I bring up this story as a window into the field of cross-platform experience design. As the name suggests, cross-platform experiences provide a variety of playing fields for engagement.

At the simplest level, cross-platform can mean a single action in one environment inducing action in another. For example, some TV shows like American Idol allow you to vote on the performers (and thus affect the "game") via a dial-in phone number or text message. A computer kiosk in a museum might allow you to send a link home to yourself related to a physical exhibit experienced at the museum.

The intent is for these cross-platform experiences to engage you more persistently and completely with the content; the TV show is not only occupying your viewing experience with your television, but also engaging your communication experience via the phone. Instead of associating content, for example, museum exhibition content, with one location (the museum) alone, you take the content with you and engage with it in other parts of your life.

Most cross-platform experimentation, however, is too simple and infrequent to truly generate pervasive engagement. There's a quick feedback loop--watch this clip, dial this number, keep watching the show--and you're done. Most examples are stunts that don't create an environment of cross-platform play. People don't watch shows clutching their phones in hand, and few people ever access the "personal" websites generated in museum experiences.

Great cross-platform experiences, on the other hand, are like the label at the de Young. The platforms complement each other, and the player ping pongs from one to the other and back again.

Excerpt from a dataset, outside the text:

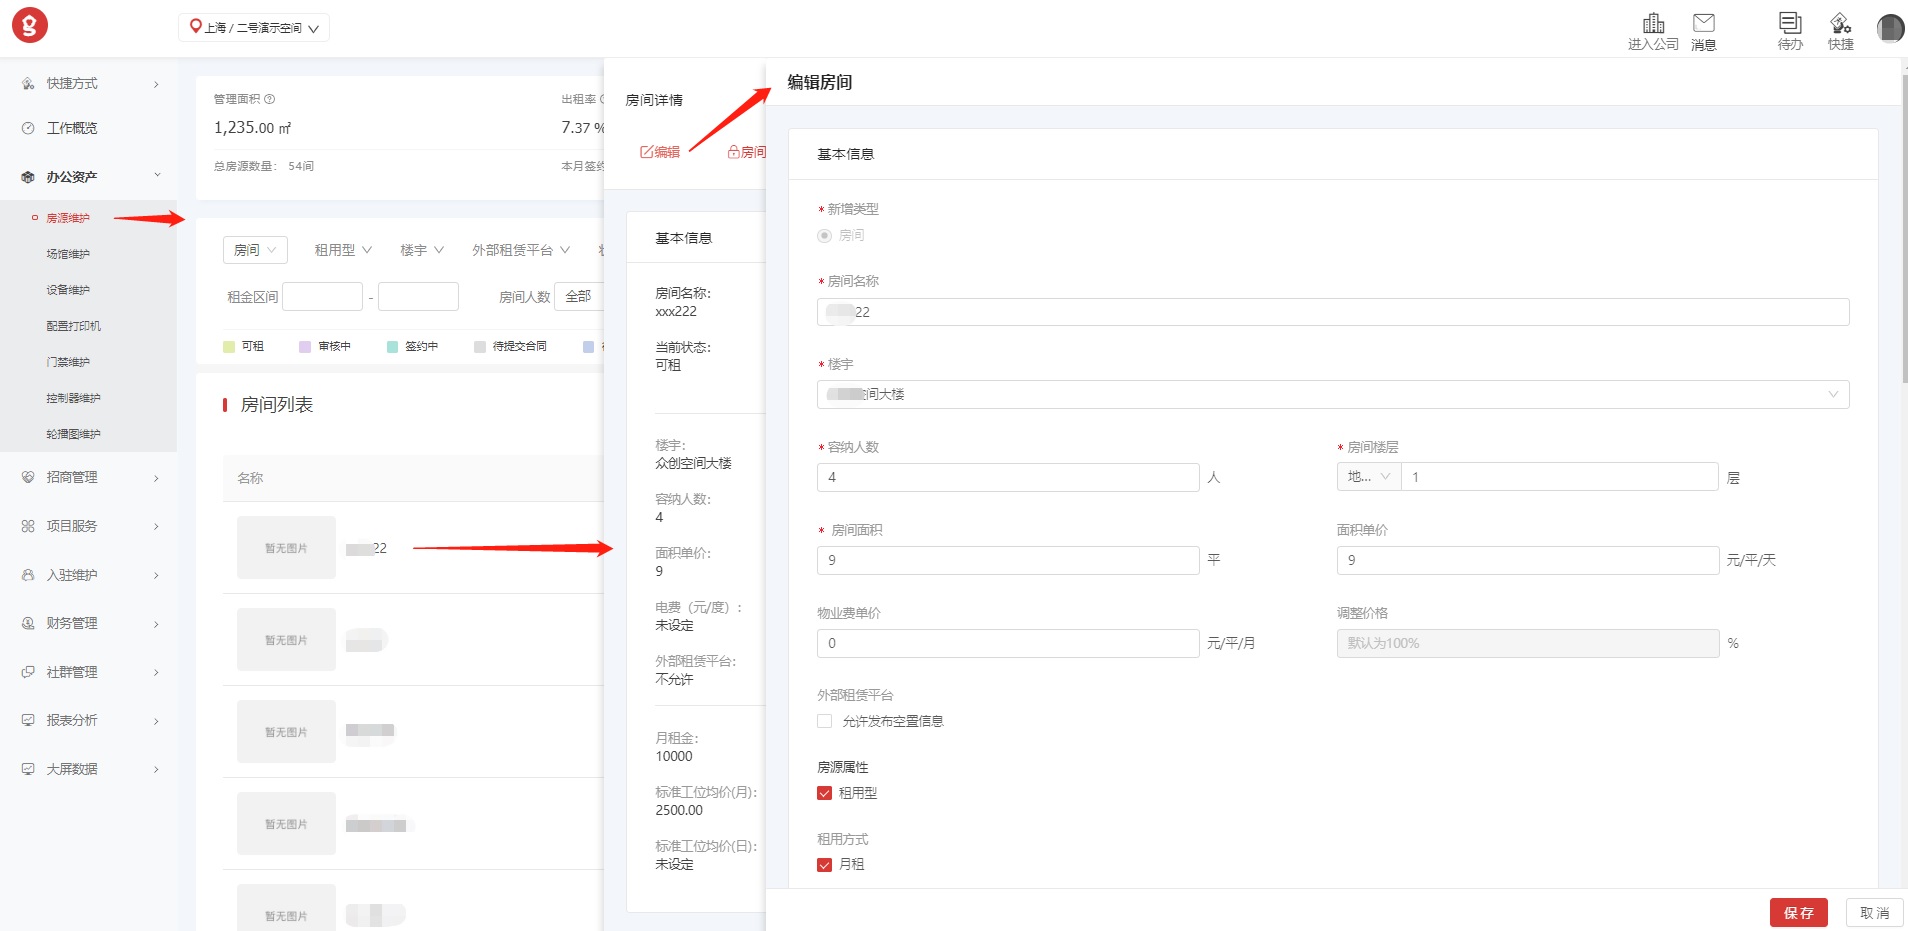Open the location selector 上海 / 二号演示空间
The width and height of the screenshot is (1908, 931).
click(254, 28)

One of the best examples of a complex, multi-faceted cross-platform game was I Love Bees, a creation of Jane McGonigal and 42 Entertainment. I Love Bees was created as part of the marketing campaign for Halo 2, a video game released in 2004. Technically an ARG (alternate reality game), I Love Bees combined online and real-world activities to reveal the Halo 2 narrative. The game ran for three months, counting down to the release of Halo 2. The core idea was brilliant: a list of GPS coordinates throughout the US and western Europe was released on the web, along with dates and times. Those GPS coordinates pointed to real-world payphones. When people went to the right payphone at the right time with the right puzzle message, they received a call from an actor portraying one of the fictitious characters in the game. Players banded together to get to the pay phones at the right time with the right messages, and they shared their findings online afterwards. The play was intense and the players described themselves as hardcore. You can read more about the game on Wikipedia, and some commentary on it from Wired.

Of course, the same thing that made I Love Bees intense and wonderful for some made it inaccessible to others. I Love Bees was described as "elaborate and convoluted," and even its basic tools--dedicated websites and payphones--are outside the sphere of most people's day to day actions. I Love Bees raises some interesting questions about what makes a cross-platform experience successful. It's not just about meeting people "where they are"--by putting applications on Facebook, videos on YouTube, etc. That's a good start, It's about creating a surprising and necessary relationship between one platform and another.

What unexpected platforms have symbiotic relationships with one another? What are the metaphors and connections that can be exploited to push people in new directions? My experience at the de Young stood out because frequently these two basic platforms--text labels and art--are not well-connected. How can we do a better job connecting the dots both inside and beyond museum walls?